# START OF Records for this exercise

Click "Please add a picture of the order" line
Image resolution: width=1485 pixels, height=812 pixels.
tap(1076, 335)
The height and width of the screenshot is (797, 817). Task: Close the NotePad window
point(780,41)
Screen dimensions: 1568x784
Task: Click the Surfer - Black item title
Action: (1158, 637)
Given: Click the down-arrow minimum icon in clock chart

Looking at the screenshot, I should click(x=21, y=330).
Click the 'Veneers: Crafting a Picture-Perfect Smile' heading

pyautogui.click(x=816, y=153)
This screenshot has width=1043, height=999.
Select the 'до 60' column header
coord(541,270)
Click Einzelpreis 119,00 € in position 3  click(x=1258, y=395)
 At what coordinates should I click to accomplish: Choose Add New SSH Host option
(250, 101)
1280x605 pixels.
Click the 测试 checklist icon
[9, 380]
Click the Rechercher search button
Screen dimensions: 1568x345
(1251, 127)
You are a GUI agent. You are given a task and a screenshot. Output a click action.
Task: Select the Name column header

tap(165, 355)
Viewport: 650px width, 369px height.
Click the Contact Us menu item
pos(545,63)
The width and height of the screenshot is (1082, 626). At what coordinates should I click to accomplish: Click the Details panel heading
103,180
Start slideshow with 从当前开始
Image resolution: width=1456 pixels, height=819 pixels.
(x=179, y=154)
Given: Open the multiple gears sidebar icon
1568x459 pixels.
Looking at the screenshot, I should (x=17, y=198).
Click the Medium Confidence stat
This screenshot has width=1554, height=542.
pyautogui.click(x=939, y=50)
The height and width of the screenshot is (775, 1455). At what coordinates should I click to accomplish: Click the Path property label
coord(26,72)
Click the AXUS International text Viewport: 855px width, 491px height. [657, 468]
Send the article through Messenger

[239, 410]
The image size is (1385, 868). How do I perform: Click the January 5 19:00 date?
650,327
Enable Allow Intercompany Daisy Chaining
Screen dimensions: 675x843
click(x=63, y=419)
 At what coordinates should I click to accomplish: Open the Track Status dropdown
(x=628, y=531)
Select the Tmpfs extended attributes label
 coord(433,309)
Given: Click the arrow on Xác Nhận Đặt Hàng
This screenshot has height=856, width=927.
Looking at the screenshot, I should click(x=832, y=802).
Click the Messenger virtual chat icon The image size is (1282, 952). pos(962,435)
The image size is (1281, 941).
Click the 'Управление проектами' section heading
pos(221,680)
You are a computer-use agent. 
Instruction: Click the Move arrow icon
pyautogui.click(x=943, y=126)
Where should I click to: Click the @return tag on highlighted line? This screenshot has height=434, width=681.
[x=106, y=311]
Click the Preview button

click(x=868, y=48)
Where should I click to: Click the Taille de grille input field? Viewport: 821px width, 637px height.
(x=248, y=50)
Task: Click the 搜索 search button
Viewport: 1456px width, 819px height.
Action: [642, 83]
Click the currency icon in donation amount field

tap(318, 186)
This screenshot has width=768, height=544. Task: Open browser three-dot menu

# END OF Records for this exercise

◆ **What the task asks**
Convert everything from the line containing "Select the Tmpfs extended attributes label" down to the line containing "tap(318, 186)", both included, into a JSON list of strings with one string per line and blank lines omitted.

◆ **In response**
[
  "Select the Tmpfs extended attributes label",
  " coord(433,309)",
  "Given: Click the arrow on Xác Nhận Đặt Hàng",
  "This screenshot has height=856, width=927.",
  "Looking at the screenshot, I should click(x=832, y=802).",
  "Click the Messenger virtual chat icon The image size is (1282, 952). pos(962,435)",
  "The image size is (1281, 941).",
  "Click the 'Управление проектами' section heading",
  "pos(221,680)",
  "You are a computer-use agent. ",
  "Instruction: Click the Move arrow icon",
  "pyautogui.click(x=943, y=126)",
  "Where should I click to: Click the @return tag on highlighted line? This screenshot has height=434, width=681.",
  "[x=106, y=311]",
  "Click the Preview button",
  "click(x=868, y=48)",
  "Where should I click to: Click the Taille de grille input field? Viewport: 821px width, 637px height.",
  "(x=248, y=50)",
  "Task: Click the 搜索 search button",
  "Viewport: 1456px width, 819px height.",
  "Action: [642, 83]",
  "Click the currency icon in donation amount field",
  "tap(318, 186)"
]